古き良き二刀流で氷都再建へ―。苫小牧市の小学年代以下のアイスホッケークラブ、レッドモンスターズJrは今年度から夏季は野球にも取り組む「二刀流クラブ」として活動をスタートさせている。複数の競技に取り組むことで運動機能の向上を目指すほか、減少傾向にある競技人口の底辺拡大も視野に入れる。
同クラブの団長を務める小林智紀さん(50)は「僕自身も小学校時代は野球とアイスホッケーの二刀流。苫小牧の子どもはそれが当たり前だった」と話す。当時はほとんどのスケートリンクが9月から営業を開始し、現在のように年中アイスホッケーができる環境ではなかったという。
当時の競技環境がつくり出した二刀流は、理にかなっていた。小林さんも「当時は『アイスホッケー選手はどの競技をやらせても上手だね』とよく言われた」と話すように、複数の競技を掛け持ちすることで、コーディネーション(体の使い方)が上達しやすくなるといわれている。
小林さんはこれまでも、同クラブの活動は平日の早朝のみに設定し、他の競技との掛け持ちを推奨していた。しかし「(掛け持ちでは)大会時に来られないのでは」などの理由から、子どもたちは別種目の団体になかなか加入できずにいた。その状況を鑑み、自分たちで全部やろう―と「二刀流クラブ」の発足を決意した。

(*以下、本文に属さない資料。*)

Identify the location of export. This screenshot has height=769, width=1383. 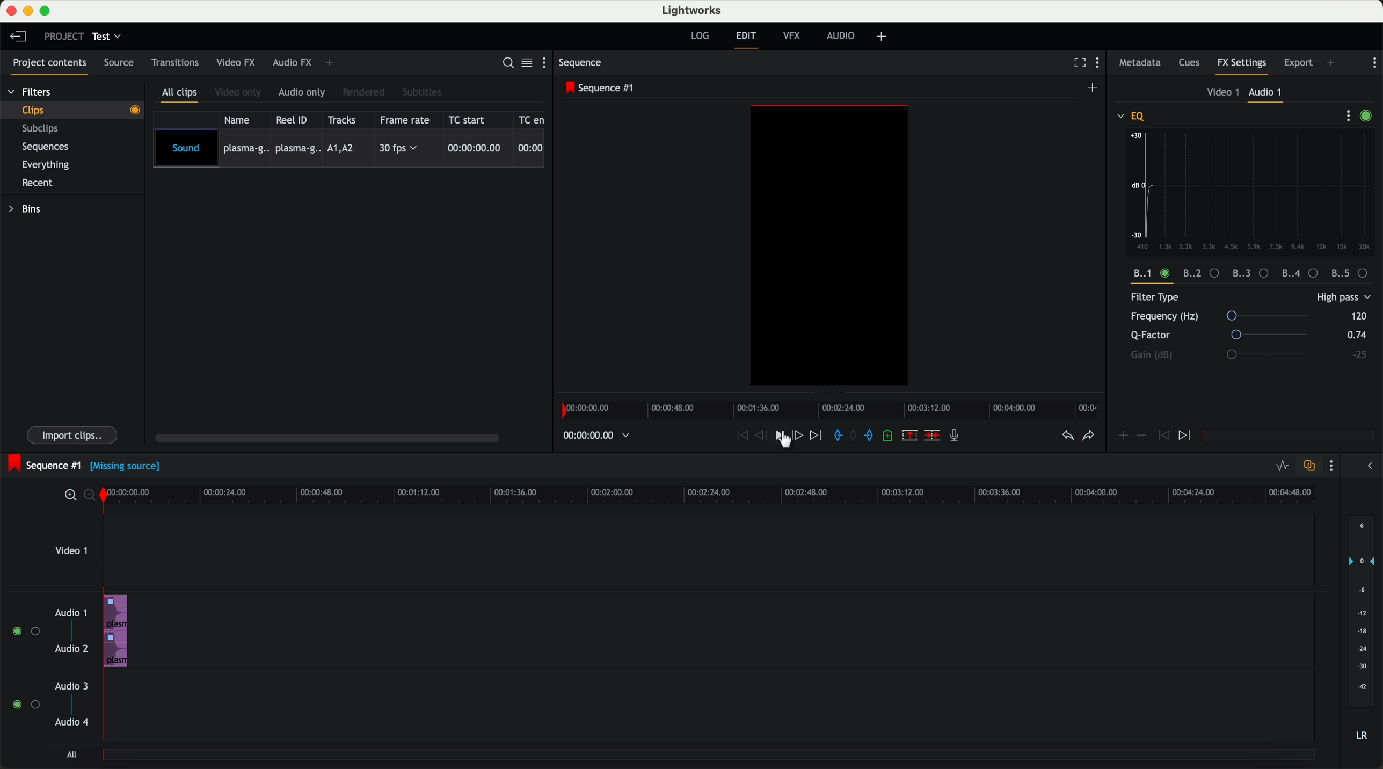
(1297, 62).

指導者はアイスホッケーのコーチ陣から、野球経験者の小林さんを含む3人を選出。道具は知り合いから譲り受けたり、チームの予算から確保した。子どもたちが中学生になってからの受け皿として、苫小牧ポニーリーグ(中学硬式野球)と提携し、15歳まで野球にも打ち込める環境を整えた。構想段階から約3年がかりで「二刀流クラブ」が発足した。

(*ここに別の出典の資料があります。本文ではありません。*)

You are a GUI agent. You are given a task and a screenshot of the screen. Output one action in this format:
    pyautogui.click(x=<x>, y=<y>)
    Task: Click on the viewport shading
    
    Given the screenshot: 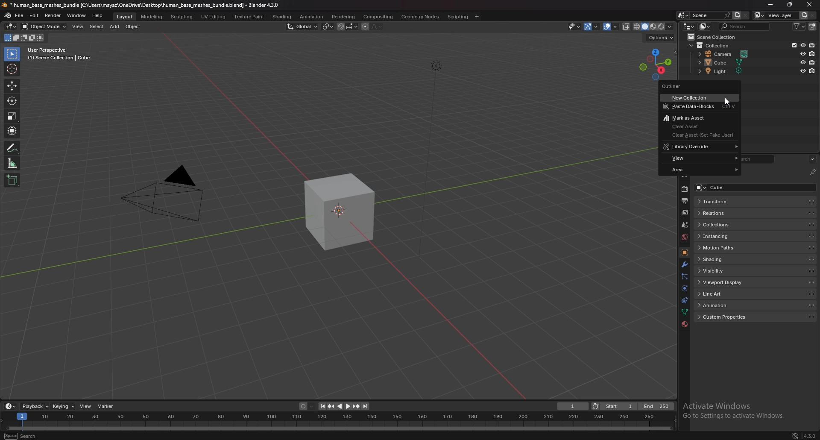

初の野球練習は15日、苫小牧市内の野球場で行われた。同クラブ育成母集団の大坂孝弘会長(38)は「ルールを覚えるまではなかなかうまくいかないだろうが、諦めずに一から取り組んでほしい」と期待した。
団員11人は全員が野球初心者。まずは図で競技の流れを説明し、ゴロを捕球する基礎練習やティーバッティングなどを行った。
ウトナイ小4年の道政夏希さん(9)は「野球をやるのは初めて。いろんなことを教わり、少しずつできるようになったのが楽しかった」と好感触。「バッティングはアイスホッケーのシュートと似ていて、生かせそうだ」と手応えも感じた。
小林さんは今後について「試行錯誤しながら、責任を持って精進したい」と語り、温故知新の精神で苫小牧のアイスホッケーを盛り上げていく。